Doki Doki Literature Club matters precisely because it doesn't handle mental health the way a sanitized version of the topic would. VILE: Exhumed matters because it engages with uncomfortable realities rather than pretending they don't exist. These aren't games that exist to shock people. They exist because their creators had something to say, and the medium gave them a way to say it.
Losing access to that kind of work doesn't happen with a bang. It happens incrementally, game by game, platform policy by platform policy, until the space for it has closed. In a way, we are lucky that games like Doki Doki Literature Club are the ones affected, since they are successful enough to make us realize what’s happening. But the bigger question is what we get to do about it.

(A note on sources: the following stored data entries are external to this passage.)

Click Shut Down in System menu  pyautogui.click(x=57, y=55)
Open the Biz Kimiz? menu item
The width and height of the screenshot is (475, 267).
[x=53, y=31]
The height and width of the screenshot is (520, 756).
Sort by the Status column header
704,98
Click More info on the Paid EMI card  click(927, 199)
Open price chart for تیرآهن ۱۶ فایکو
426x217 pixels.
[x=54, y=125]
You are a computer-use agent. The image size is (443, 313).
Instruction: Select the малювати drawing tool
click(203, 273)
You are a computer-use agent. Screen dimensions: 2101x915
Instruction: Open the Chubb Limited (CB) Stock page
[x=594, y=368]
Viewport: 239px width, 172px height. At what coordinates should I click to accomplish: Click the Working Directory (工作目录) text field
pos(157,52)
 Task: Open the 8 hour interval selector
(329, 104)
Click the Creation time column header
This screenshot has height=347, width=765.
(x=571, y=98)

The Vote Nobody Got To Cast
Democracy 4 / SteamWhat ties all of this together is the absence of any meaningful democratic input. Nobody voted for payment processors to have editorial authority over creative content. Nobody elected Collective Shout to set policy for global storefronts. Nobody asked Google to decide that a game about depression was too sensitive to exist on Android. These decisions are being made within systems that were designed for entirely different purposes, by actors who have every incentive to minimize their exposure and very little accountability for what gets lost in the process.
The players who signed petitions, clogged phone lines, and showed up to investor meetings weren't being dramatic. They were recognizing something important: when the infrastructure of commerce becomes the mechanism of censorship, there's no obvious place to push back. You can't vote out a payment processor. You can't appeal to the democratic mandate of a Terms of Service document. All you can really do is make noise and hope that the reputational risk of being visible about it eventually outweighs the reputational risk that started the whole thing.
That's a fragile situation for anyone who believes creative expression is worth protecting. And it's one that will keep recurring until we have a more honest conversation about who we're actually allowing to make these decisions, and whether we're comfortable with that answer.